At that point, the judge also has the authority to release the suspect on O.R. (Own Recognizance). This type of bail is the same as a monetary bail amount except that no money has to be paid to the courts. O.R. means that the suspect is allowed to go home to await trial, but will have to sign an agreement saying that he will appear in court on his trial date. The judge can add restrictions to O.R., such as:
– The suspect cannot leave the county
– The suspect cannot leave the state
– The suspect must surrender his or her passport
– The suspect must check in with a probation officer every week
– The suspect must abstain from drugs and/or alcohol
Should a suspect released on O.R. fail to meet the criteria for his release, the judge can issue a bench warrant for his arrest.
But if a bail amount is set, the following will directly influence that amount:
What Influences Bail Amount: Previous Convictions/Arrests
If the suspect has never been in trouble with the law before, the judge may take this into consideration. For example, a suspect who has been arrested for burglary, but has no priors, may be released with the minimum bail.

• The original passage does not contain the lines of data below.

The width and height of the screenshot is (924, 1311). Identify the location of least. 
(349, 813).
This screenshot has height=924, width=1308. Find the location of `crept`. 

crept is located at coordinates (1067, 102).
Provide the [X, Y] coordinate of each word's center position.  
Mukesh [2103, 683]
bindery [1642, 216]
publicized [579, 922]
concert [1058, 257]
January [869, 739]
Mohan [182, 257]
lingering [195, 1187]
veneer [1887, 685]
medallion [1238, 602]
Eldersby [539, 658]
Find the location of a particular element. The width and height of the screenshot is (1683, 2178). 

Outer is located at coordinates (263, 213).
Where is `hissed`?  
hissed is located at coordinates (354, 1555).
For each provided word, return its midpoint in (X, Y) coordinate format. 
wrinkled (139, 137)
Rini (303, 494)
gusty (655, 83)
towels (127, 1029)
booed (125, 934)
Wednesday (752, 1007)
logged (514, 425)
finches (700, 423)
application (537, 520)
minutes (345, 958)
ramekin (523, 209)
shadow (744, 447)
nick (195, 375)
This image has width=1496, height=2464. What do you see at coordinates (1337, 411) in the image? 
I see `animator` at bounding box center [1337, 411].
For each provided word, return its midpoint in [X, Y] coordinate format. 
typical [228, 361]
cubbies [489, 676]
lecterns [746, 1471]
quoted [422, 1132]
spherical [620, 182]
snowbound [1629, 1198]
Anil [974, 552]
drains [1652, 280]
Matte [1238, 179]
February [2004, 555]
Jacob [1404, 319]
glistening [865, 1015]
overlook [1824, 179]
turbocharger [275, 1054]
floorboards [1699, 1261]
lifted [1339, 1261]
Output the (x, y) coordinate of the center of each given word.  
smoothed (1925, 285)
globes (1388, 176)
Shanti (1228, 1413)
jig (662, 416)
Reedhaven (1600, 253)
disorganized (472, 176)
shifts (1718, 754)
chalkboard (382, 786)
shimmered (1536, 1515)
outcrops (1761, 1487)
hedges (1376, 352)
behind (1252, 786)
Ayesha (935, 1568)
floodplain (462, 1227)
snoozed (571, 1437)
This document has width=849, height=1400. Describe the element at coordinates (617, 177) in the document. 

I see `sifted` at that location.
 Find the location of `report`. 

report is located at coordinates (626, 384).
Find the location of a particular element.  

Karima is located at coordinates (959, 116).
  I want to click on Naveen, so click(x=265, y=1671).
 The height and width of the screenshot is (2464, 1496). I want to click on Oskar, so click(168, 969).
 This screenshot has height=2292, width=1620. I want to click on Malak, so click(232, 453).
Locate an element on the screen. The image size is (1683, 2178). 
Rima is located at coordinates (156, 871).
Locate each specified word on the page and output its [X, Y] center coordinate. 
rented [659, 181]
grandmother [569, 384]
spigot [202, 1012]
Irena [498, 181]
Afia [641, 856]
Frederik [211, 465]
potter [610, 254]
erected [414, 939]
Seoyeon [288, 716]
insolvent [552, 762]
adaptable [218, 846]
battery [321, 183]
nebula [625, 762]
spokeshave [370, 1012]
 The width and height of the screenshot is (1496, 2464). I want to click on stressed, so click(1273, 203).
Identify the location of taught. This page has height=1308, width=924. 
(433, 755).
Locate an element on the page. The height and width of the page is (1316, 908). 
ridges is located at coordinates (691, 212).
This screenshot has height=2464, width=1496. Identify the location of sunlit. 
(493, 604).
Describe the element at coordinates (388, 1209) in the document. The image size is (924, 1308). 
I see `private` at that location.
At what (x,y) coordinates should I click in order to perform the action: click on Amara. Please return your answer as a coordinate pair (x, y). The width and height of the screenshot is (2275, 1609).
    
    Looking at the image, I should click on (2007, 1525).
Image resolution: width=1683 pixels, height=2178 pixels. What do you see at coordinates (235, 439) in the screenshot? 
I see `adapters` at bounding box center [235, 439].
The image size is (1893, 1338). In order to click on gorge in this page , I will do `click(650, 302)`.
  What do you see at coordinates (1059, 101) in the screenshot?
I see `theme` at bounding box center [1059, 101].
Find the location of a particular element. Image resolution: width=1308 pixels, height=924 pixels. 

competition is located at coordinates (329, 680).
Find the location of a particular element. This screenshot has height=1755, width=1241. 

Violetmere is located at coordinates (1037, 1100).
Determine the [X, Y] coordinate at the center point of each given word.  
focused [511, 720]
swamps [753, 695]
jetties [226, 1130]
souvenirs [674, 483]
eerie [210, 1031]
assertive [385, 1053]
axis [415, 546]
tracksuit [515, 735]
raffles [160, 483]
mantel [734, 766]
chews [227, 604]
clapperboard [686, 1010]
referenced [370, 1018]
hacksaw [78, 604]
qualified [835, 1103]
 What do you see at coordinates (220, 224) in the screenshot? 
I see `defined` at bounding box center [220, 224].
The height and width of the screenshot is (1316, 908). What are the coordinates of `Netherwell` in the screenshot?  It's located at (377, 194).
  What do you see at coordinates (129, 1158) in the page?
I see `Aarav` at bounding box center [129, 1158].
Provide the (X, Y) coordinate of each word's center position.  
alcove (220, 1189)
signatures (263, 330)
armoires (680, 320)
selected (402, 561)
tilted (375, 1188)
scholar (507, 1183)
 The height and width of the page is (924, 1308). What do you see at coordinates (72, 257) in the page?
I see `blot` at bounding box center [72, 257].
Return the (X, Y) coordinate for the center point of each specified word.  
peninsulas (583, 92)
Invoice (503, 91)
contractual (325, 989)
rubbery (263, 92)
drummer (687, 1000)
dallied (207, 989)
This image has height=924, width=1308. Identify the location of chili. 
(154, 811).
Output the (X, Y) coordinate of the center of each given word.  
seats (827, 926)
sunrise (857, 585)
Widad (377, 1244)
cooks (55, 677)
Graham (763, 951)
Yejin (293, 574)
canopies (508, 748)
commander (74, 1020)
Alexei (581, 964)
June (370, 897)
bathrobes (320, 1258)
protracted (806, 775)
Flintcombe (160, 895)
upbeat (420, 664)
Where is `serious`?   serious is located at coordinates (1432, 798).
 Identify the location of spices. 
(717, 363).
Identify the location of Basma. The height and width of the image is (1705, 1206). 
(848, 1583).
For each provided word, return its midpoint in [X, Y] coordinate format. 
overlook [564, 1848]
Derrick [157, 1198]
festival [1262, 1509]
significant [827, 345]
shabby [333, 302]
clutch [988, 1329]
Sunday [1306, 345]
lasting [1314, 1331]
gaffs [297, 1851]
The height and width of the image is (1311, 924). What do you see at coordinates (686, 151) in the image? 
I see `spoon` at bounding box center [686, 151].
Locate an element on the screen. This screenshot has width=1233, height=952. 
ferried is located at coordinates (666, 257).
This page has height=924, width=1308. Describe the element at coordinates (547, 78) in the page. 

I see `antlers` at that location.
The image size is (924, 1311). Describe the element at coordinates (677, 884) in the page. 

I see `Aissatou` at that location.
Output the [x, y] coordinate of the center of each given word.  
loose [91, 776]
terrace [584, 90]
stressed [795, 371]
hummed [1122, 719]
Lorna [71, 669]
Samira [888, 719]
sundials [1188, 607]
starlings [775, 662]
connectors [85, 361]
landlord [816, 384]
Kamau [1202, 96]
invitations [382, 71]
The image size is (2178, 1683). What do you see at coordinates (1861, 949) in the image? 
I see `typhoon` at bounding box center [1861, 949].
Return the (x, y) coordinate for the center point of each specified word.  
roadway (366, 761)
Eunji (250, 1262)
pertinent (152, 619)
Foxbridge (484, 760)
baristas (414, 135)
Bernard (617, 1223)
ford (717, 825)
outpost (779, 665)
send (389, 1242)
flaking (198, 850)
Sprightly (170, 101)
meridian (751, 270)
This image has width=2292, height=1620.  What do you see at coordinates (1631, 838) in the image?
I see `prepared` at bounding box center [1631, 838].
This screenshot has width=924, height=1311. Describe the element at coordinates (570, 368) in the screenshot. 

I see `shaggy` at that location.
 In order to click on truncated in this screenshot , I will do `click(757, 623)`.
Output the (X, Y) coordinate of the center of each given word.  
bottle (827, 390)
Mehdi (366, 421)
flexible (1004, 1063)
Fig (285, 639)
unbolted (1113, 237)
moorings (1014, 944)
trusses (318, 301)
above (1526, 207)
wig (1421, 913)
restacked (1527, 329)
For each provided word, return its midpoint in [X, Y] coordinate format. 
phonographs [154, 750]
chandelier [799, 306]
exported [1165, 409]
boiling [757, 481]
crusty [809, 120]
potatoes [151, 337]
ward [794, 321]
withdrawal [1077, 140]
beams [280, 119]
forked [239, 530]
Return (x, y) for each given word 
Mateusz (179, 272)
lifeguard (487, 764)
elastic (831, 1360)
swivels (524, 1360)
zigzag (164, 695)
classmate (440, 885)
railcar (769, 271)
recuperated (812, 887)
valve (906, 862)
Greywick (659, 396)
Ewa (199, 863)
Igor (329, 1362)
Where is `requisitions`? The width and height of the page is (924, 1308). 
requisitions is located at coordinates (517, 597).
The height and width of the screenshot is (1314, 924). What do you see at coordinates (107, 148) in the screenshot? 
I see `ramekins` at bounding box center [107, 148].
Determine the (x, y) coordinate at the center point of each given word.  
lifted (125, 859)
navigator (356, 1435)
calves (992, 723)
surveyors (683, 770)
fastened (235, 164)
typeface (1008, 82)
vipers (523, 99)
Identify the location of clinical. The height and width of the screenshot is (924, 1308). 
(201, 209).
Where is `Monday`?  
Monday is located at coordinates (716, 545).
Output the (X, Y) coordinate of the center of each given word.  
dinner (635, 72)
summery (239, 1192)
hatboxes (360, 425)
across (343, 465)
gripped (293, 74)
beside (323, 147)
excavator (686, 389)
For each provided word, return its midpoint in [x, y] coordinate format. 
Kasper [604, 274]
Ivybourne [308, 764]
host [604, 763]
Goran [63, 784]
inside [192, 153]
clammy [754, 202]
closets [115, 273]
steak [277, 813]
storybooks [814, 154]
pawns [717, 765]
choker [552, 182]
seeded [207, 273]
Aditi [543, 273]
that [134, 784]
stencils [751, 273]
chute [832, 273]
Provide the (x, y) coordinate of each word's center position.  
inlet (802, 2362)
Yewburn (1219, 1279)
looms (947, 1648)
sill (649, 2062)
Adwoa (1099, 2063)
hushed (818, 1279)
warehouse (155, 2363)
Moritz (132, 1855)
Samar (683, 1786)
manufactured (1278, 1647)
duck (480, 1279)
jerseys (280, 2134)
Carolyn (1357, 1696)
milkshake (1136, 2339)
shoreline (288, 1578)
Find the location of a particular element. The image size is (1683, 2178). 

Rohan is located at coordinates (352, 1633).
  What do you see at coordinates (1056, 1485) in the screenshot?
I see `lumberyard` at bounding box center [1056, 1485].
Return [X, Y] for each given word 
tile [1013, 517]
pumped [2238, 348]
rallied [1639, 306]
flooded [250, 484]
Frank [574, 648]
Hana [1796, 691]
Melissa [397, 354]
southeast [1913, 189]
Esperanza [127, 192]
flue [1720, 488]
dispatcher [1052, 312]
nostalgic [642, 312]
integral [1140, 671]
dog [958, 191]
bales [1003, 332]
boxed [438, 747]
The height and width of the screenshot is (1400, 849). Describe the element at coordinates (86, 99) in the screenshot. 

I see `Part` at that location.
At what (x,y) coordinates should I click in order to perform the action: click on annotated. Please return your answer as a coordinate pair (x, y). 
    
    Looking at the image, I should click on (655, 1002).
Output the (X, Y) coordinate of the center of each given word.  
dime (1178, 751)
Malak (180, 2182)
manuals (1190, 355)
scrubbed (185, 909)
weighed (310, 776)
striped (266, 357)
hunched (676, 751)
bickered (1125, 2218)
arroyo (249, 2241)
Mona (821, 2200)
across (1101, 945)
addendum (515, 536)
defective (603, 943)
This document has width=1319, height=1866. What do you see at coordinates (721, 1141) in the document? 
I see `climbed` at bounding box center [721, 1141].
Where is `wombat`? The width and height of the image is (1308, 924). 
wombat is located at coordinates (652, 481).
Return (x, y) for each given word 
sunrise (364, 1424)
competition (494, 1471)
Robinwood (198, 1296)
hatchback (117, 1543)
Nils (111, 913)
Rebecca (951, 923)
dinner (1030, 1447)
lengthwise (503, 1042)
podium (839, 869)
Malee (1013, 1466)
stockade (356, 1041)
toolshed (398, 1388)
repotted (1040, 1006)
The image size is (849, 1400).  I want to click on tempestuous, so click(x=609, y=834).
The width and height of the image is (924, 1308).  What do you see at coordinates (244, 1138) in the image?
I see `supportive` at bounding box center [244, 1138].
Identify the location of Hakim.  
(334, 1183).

What Influences Bail Amount: Ties to the Community
Ties to the community can represent a variety of factors, such as employment, a family, or volunteer work. If the suspect has proven himself to hold several responsibilities which cannot be performed from inside a jail cell, the judge can make it as easy as possible for he or she to make bail. For example, a man accused of petty larceny who has two children, a wife, and a full-time job may meet requirements for ties to the community.
What Influences Bail Amount: Severity of the Crime
In many states, including California, a suspect accused of 1st Degree Murder will not be eligible for bail at all, which means that the judge will remand him or her to prison until his or her trial date. A suspect accused of a non-violent crime, such as tax evasion, may receive a lesser bail amount.
What Influences Bail Amount: Flight Risk
If a suspect has sufficient funds to flee the country, or if he or she is known to have property abroad, the bail amount might be set in the millions, or remand might be requested by the prosecutor. A high flight risk means that the suspect is likely to flee justice in the sanctity of another country, which can significantly increase the bail amount.